Fuel smell in water may get stronger while city flushes system
Iqalummiut might notice smell until at least Monday, city says
Iqaluit residents may continue to detect the smell of fuel in their tap water until at least Monday afternoon, the city says.
Some may even notice stronger odours than before.
It’s to be expected during the flushing process, a public service announcement issued by the city over the weekend says. Officials had reported previously that flushing had begun on Thursday.
The city made the announcement about the flushing Saturday, the day after CAO Amy Elgersma reported tests revealed “exceedingly high concentrations” of fuel in a water storage tank. Elgersma, Mayor Kenny Bell and Nunavut’s chief medical officer of health Dr. Michael Patterson reported the results during a Friday afternoon news conference. It ended almost two weeks of uncertainty about a strange smell in the water and complaints about headaches and dizziness people experienced while consuming the contaminated water.

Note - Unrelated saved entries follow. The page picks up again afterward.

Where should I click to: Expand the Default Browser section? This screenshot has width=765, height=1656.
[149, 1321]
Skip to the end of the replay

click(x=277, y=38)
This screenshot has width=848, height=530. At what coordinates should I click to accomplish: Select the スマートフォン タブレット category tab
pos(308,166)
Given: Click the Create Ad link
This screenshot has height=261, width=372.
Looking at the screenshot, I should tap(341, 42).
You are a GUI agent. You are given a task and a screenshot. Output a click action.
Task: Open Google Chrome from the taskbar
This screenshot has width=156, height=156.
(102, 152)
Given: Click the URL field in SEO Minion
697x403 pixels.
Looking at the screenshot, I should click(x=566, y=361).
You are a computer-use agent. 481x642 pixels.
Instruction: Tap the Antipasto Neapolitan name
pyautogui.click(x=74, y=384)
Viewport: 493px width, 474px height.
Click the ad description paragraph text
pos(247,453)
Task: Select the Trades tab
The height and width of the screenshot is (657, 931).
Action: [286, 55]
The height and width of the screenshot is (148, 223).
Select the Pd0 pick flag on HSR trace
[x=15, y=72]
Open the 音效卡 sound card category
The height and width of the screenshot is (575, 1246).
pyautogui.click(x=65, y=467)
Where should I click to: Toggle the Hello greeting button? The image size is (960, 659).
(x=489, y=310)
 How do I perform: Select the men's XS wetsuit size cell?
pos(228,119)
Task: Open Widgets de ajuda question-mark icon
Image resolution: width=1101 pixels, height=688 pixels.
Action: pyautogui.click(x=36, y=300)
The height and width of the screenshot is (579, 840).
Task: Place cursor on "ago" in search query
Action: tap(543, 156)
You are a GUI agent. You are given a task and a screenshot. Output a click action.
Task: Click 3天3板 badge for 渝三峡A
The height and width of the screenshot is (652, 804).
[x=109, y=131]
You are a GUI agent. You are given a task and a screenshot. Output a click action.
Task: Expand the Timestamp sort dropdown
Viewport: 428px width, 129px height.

On Tuesday, the mayor told residents not to drink the municipal tap water while it was being tested for a suspected petroleum product that had been detected. City residents had been complaining of a smell in the water supply since early October.
The do-not-drink advisory was expected to remain in effect until at least the middle of this coming week. Once the city flushes its system, residents will need to run their taps for 20 minutes to flush the pipes in their homes.
Patterson said Friday, based on the evidence available, the likelihood of long-term health effects from consuming the contaminated water “is not a concern at this time.”